Data extract:
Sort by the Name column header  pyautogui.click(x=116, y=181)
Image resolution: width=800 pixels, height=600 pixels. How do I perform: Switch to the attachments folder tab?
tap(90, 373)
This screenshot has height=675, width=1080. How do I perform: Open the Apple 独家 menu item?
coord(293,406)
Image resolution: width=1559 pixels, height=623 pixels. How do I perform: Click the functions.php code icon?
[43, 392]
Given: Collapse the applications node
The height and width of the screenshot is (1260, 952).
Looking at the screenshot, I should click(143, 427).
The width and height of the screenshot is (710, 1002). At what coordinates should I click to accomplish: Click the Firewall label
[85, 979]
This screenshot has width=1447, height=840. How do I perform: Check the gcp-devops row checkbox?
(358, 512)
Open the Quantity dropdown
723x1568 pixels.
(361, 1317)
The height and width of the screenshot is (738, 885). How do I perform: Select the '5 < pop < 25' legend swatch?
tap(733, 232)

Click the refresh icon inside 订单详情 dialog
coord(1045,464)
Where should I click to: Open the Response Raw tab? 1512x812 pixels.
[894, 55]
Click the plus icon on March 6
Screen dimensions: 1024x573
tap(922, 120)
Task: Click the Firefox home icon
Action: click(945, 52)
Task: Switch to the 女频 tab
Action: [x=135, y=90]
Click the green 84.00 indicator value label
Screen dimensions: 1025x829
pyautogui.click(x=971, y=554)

Problem to solve: Copy the material above line for line, without changing anything.

Correct answer:
Sort by the Name column header  pyautogui.click(x=116, y=181)
Image resolution: width=800 pixels, height=600 pixels. How do I perform: Switch to the attachments folder tab?
tap(90, 373)
This screenshot has height=675, width=1080. How do I perform: Open the Apple 独家 menu item?
coord(293,406)
Image resolution: width=1559 pixels, height=623 pixels. How do I perform: Click the functions.php code icon?
[43, 392]
Given: Collapse the applications node
The height and width of the screenshot is (1260, 952).
Looking at the screenshot, I should click(143, 427).
The width and height of the screenshot is (710, 1002). At what coordinates should I click to accomplish: Click the Firewall label
[85, 979]
This screenshot has width=1447, height=840. How do I perform: Check the gcp-devops row checkbox?
(358, 512)
Open the Quantity dropdown
723x1568 pixels.
(361, 1317)
The height and width of the screenshot is (738, 885). How do I perform: Select the '5 < pop < 25' legend swatch?
tap(733, 232)

Click the refresh icon inside 订单详情 dialog
coord(1045,464)
Where should I click to: Open the Response Raw tab? 1512x812 pixels.
[894, 55]
Click the plus icon on March 6
Screen dimensions: 1024x573
tap(922, 120)
Task: Click the Firefox home icon
Action: click(945, 52)
Task: Switch to the 女频 tab
Action: [x=135, y=90]
Click the green 84.00 indicator value label
Screen dimensions: 1025x829
pyautogui.click(x=971, y=554)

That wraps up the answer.